--- Exercise inputs ---

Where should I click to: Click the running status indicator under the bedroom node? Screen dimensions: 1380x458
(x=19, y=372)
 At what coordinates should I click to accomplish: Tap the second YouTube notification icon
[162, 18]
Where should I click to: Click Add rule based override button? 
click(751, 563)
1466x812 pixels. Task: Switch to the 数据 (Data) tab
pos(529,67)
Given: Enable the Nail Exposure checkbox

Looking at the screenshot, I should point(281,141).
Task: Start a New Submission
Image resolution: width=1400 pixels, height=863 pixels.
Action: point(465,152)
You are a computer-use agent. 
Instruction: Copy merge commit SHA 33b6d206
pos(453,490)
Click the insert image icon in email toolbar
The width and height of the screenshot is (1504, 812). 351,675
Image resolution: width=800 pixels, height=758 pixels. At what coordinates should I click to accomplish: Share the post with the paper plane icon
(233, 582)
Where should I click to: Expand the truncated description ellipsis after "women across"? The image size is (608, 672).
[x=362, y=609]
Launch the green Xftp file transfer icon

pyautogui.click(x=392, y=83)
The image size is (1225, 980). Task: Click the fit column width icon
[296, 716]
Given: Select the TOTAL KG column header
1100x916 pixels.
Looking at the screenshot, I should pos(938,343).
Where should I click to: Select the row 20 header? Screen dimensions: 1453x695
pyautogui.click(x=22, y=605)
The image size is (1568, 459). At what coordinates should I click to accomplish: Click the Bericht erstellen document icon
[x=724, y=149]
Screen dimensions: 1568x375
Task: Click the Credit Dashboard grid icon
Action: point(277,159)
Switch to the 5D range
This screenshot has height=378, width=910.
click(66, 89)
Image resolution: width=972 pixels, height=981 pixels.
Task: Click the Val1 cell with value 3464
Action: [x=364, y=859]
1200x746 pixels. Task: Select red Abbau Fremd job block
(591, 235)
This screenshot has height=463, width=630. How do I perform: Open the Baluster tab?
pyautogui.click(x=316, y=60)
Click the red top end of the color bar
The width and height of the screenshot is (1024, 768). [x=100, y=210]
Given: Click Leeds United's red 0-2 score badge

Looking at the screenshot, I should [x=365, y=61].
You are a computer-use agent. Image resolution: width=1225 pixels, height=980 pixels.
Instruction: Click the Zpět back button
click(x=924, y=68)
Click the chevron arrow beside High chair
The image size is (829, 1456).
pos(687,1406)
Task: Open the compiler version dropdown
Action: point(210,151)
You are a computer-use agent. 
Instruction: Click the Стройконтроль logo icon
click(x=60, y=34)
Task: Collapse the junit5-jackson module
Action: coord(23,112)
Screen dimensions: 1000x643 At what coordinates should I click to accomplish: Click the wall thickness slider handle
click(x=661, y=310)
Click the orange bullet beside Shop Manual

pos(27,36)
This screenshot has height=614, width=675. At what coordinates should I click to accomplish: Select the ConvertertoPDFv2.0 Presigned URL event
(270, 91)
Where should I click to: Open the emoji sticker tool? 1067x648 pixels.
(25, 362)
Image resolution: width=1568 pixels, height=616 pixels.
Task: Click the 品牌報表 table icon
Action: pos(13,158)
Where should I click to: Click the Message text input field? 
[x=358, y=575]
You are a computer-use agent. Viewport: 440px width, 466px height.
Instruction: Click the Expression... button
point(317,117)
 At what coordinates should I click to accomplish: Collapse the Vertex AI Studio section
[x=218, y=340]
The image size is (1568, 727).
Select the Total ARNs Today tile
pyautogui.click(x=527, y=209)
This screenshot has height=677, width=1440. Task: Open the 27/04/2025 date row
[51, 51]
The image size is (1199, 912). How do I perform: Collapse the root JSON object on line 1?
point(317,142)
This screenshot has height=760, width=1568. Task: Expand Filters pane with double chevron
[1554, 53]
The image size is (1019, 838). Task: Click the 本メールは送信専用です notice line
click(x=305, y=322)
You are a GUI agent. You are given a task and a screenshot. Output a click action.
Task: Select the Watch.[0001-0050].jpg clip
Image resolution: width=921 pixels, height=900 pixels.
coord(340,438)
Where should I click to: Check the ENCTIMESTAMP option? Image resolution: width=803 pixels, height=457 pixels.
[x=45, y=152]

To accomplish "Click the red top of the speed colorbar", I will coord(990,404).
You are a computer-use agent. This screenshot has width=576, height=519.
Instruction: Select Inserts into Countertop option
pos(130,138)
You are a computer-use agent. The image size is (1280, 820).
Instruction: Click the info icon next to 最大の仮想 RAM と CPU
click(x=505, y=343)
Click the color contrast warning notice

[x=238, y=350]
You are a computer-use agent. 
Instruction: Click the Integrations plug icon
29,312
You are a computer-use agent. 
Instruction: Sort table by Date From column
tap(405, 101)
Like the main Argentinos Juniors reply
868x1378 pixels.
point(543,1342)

---

Problem to solve —
Taking care to match every character, output all of the entries above.

Result of the exercise —
Where should I click to: Click the running status indicator under the bedroom node? Screen dimensions: 1380x458
(x=19, y=372)
 At what coordinates should I click to accomplish: Tap the second YouTube notification icon
[162, 18]
Where should I click to: Click Add rule based override button? 
click(751, 563)
1466x812 pixels. Task: Switch to the 数据 (Data) tab
pos(529,67)
Given: Enable the Nail Exposure checkbox

Looking at the screenshot, I should point(281,141).
Task: Start a New Submission
Image resolution: width=1400 pixels, height=863 pixels.
Action: point(465,152)
You are a computer-use agent. 
Instruction: Copy merge commit SHA 33b6d206
pos(453,490)
Click the insert image icon in email toolbar
The width and height of the screenshot is (1504, 812). 351,675
Image resolution: width=800 pixels, height=758 pixels. At what coordinates should I click to accomplish: Share the post with the paper plane icon
(233, 582)
Where should I click to: Expand the truncated description ellipsis after "women across"? The image size is (608, 672).
[x=362, y=609]
Launch the green Xftp file transfer icon

pyautogui.click(x=392, y=83)
The image size is (1225, 980). Task: Click the fit column width icon
[296, 716]
Given: Select the TOTAL KG column header
1100x916 pixels.
Looking at the screenshot, I should pos(938,343).
Where should I click to: Select the row 20 header? Screen dimensions: 1453x695
pyautogui.click(x=22, y=605)
The image size is (1568, 459). At what coordinates should I click to accomplish: Click the Bericht erstellen document icon
[x=724, y=149]
Screen dimensions: 1568x375
Task: Click the Credit Dashboard grid icon
Action: point(277,159)
Switch to the 5D range
This screenshot has height=378, width=910.
click(66, 89)
Image resolution: width=972 pixels, height=981 pixels.
Task: Click the Val1 cell with value 3464
Action: [x=364, y=859]
1200x746 pixels. Task: Select red Abbau Fremd job block
(591, 235)
This screenshot has height=463, width=630. How do I perform: Open the Baluster tab?
pyautogui.click(x=316, y=60)
Click the red top end of the color bar
The width and height of the screenshot is (1024, 768). [x=100, y=210]
Given: Click Leeds United's red 0-2 score badge

Looking at the screenshot, I should [x=365, y=61].
You are a computer-use agent. Image resolution: width=1225 pixels, height=980 pixels.
Instruction: Click the Zpět back button
click(x=924, y=68)
Click the chevron arrow beside High chair
The image size is (829, 1456).
pos(687,1406)
Task: Open the compiler version dropdown
Action: point(210,151)
You are a computer-use agent. 
Instruction: Click the Стройконтроль logo icon
click(x=60, y=34)
Task: Collapse the junit5-jackson module
Action: coord(23,112)
Screen dimensions: 1000x643 At what coordinates should I click to accomplish: Click the wall thickness slider handle
click(x=661, y=310)
Click the orange bullet beside Shop Manual

pos(27,36)
This screenshot has height=614, width=675. At what coordinates should I click to accomplish: Select the ConvertertoPDFv2.0 Presigned URL event
(270, 91)
Where should I click to: Open the emoji sticker tool? 1067x648 pixels.
(25, 362)
Image resolution: width=1568 pixels, height=616 pixels.
Task: Click the 品牌報表 table icon
Action: pos(13,158)
Where should I click to: Click the Message text input field? 
[x=358, y=575]
You are a computer-use agent. Viewport: 440px width, 466px height.
Instruction: Click the Expression... button
point(317,117)
 At what coordinates should I click to accomplish: Collapse the Vertex AI Studio section
[x=218, y=340]
The image size is (1568, 727).
Select the Total ARNs Today tile
pyautogui.click(x=527, y=209)
This screenshot has height=677, width=1440. Task: Open the 27/04/2025 date row
[51, 51]
The image size is (1199, 912). How do I perform: Collapse the root JSON object on line 1?
point(317,142)
This screenshot has height=760, width=1568. Task: Expand Filters pane with double chevron
[1554, 53]
The image size is (1019, 838). Task: Click the 本メールは送信専用です notice line
click(x=305, y=322)
You are a GUI agent. You are given a task and a screenshot. Output a click action.
Task: Select the Watch.[0001-0050].jpg clip
Image resolution: width=921 pixels, height=900 pixels.
coord(340,438)
Where should I click to: Check the ENCTIMESTAMP option? Image resolution: width=803 pixels, height=457 pixels.
[x=45, y=152]

To accomplish "Click the red top of the speed colorbar", I will coord(990,404).
You are a computer-use agent. This screenshot has width=576, height=519.
Instruction: Select Inserts into Countertop option
pos(130,138)
You are a computer-use agent. The image size is (1280, 820).
Instruction: Click the info icon next to 最大の仮想 RAM と CPU
click(x=505, y=343)
Click the color contrast warning notice

[x=238, y=350]
You are a computer-use agent. 
Instruction: Click the Integrations plug icon
29,312
You are a computer-use agent. 
Instruction: Sort table by Date From column
tap(405, 101)
Like the main Argentinos Juniors reply
868x1378 pixels.
point(543,1342)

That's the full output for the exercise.